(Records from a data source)
[Start of section]
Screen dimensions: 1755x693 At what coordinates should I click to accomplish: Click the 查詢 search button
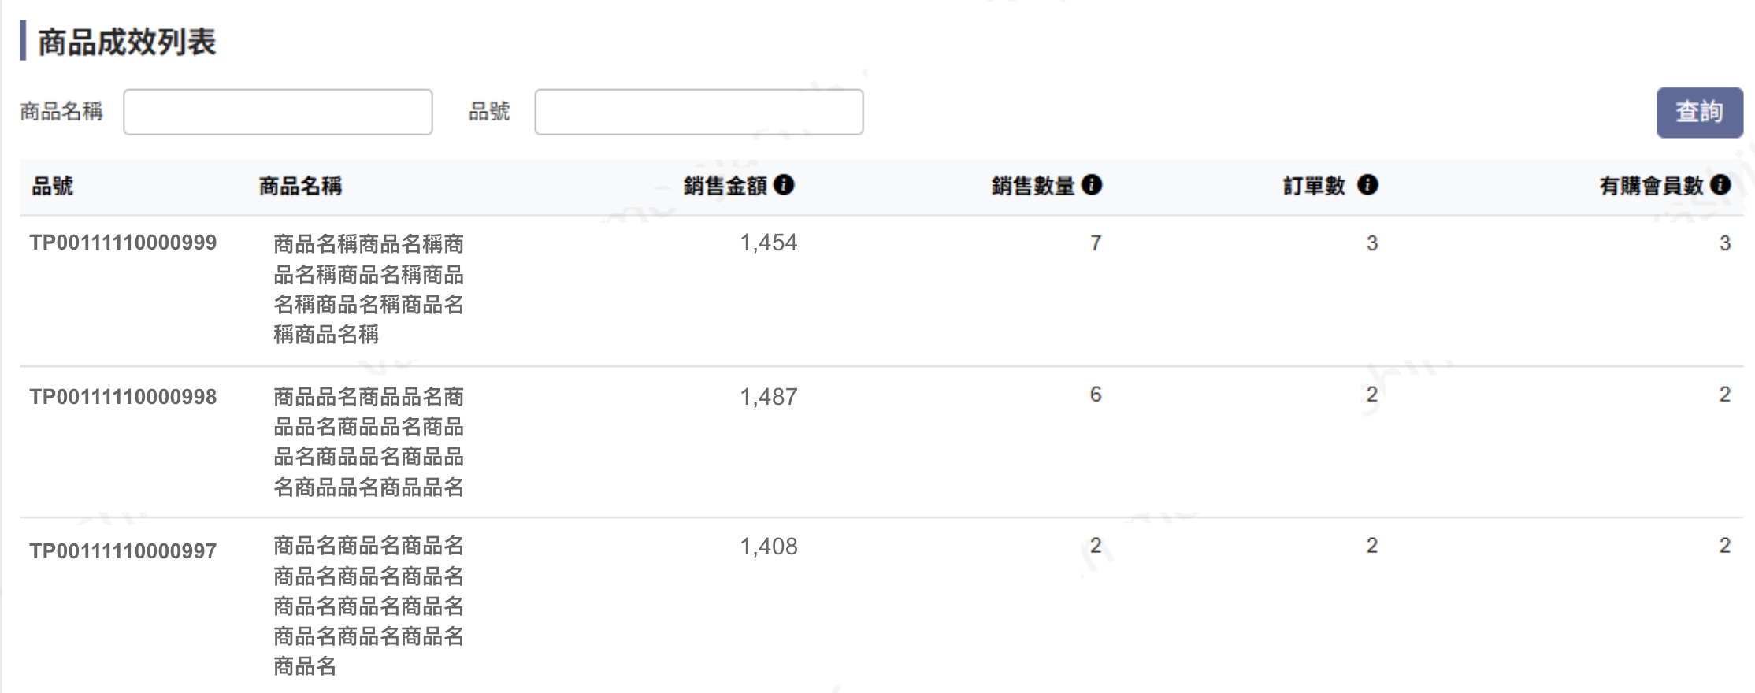(1699, 113)
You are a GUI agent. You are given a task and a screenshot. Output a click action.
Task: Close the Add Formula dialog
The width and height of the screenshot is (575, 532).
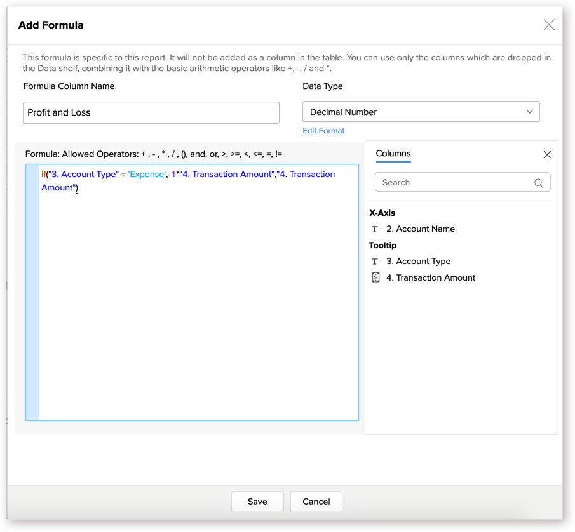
[End of section]
## WHAT YOU HAVE TO DO
Using the records above, pull out each line where the word "screenshot" occurs.

## WRITTEN ANSWER
You are a GUI agent. You are given a task and a screenshot. Output a click action.
The width and height of the screenshot is (575, 532).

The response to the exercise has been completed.